## BEGIN

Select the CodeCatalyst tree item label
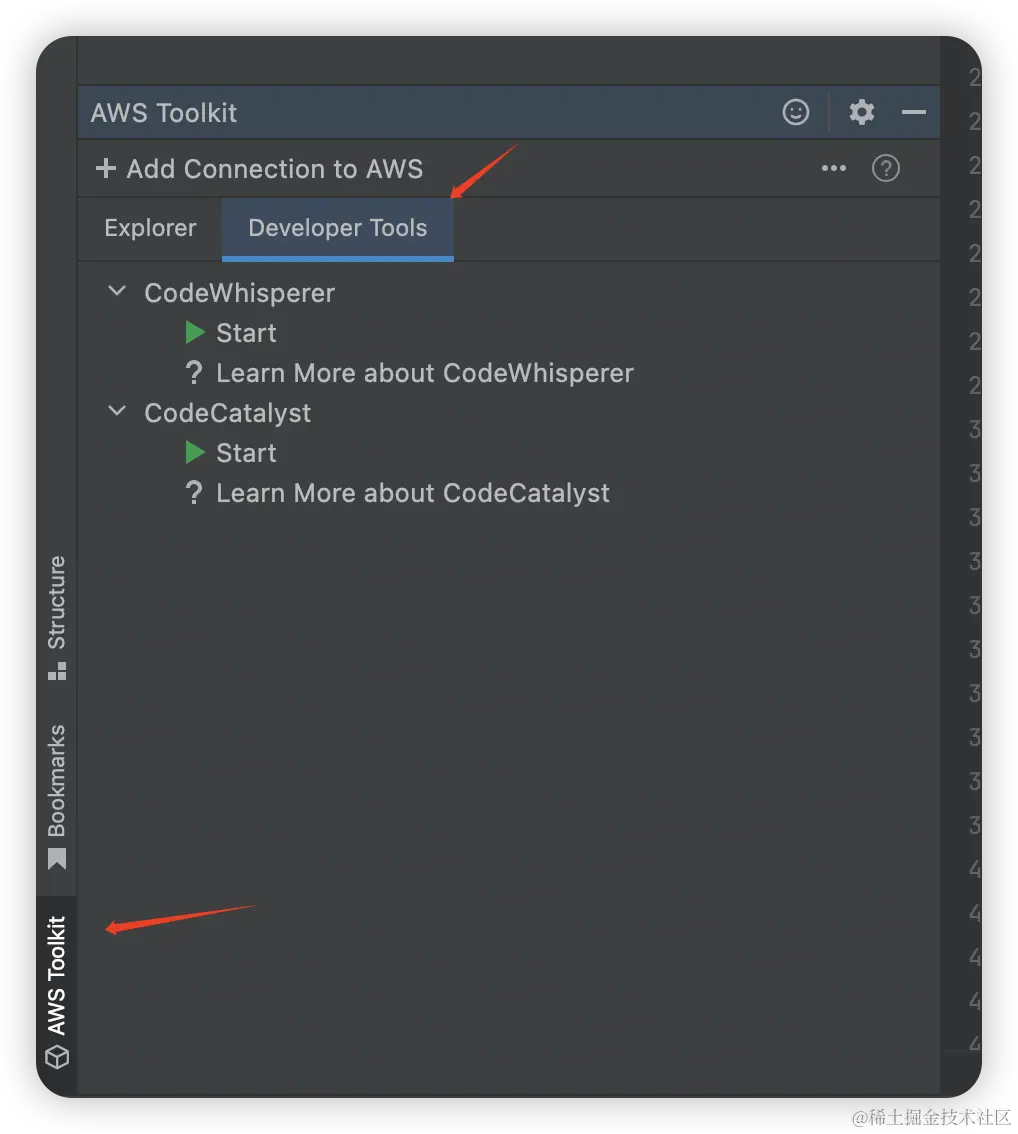This screenshot has height=1134, width=1018. [x=227, y=413]
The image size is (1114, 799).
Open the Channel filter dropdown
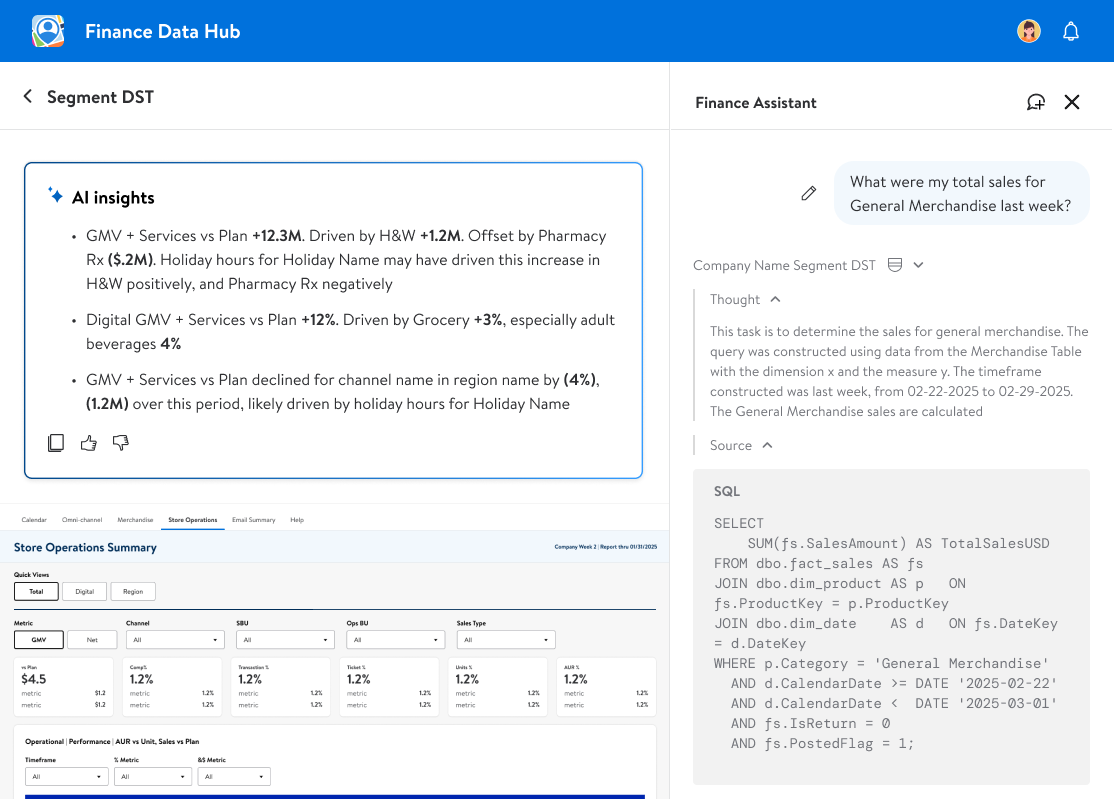coord(175,639)
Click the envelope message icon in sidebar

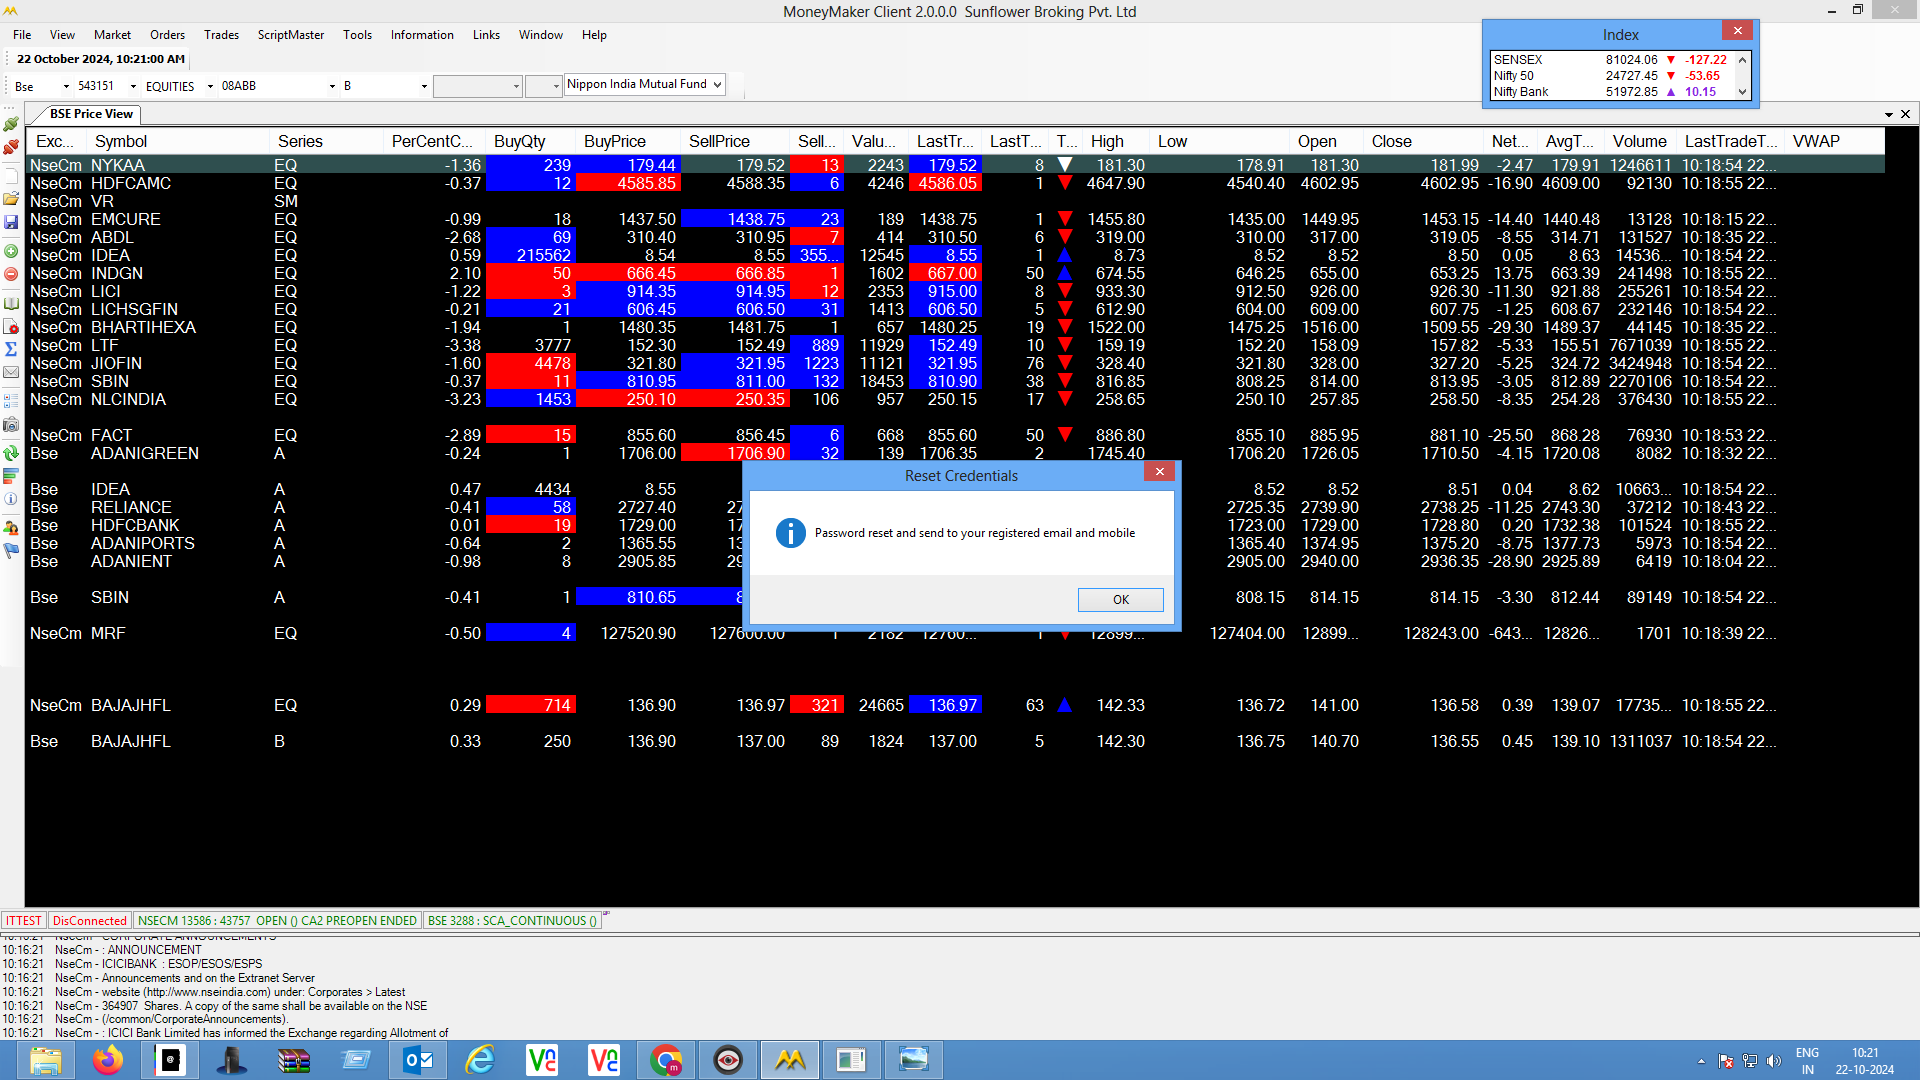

## END

Convert the rows above into a Markdown table with the columns "No." and "Line", numbering each line and leaving out blank lines and the pictures.

| No. | Line |
|---|---|
| 1 | Select the CodeCatalyst tree item label |
| 2 | This screenshot has height=1134, width=1018. [x=227, y=413] |
| 3 | The image size is (1114, 799). |
| 4 | Open the Channel filter dropdown |
| 5 | coord(175,639) |
| 6 | Click the envelope message icon in sidebar |